Da dove arriva tutta la cannabis che gli europei usano per curarsi? In Gran parte dal Canada, dice Murphy, "ma altri Paesi si tanno inserendo nel business, come l' Australia o Israele". Il rischio per l' Europa è ritagliarsi un ruolo solo da importatore in un mercato dominato da poche grandi multinazionali. Ragiona Murphy: «Con il tempo ci saranno acquisizioni e consolidamenti perché l' industria sta crescendo molto rapidamente, ma si apriranno molte altre opportunità di business: l' industria della cannabis interessa diversi settori, dalle costruzioni al food and beverage, all' industria tech, e accanto a grandi aziende nasceranno anche numerose startup". I governi intanto si posizionano.
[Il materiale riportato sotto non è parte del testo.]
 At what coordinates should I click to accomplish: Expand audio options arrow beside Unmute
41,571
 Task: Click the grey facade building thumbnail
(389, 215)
La scorsa settimana, mentre Israele dava il via libera alle esportazioni di cannabis terapeutica, la Thailandia ha bloccato tutte le domande di brevetto per la marijuana medica. La giunta militare di Bangkok teme che le compagnie farmaceutiche straniere possano tentare di monopolizzare il mercato. Colossi come la britannica GW Pharmaceuticals o la giapponese Otsuka Pharmaceutical, già presenti sul mercato nordamericano ed europeo, avevano già depositato brevetti per produrre marijuana. La guerra è appena cominciata.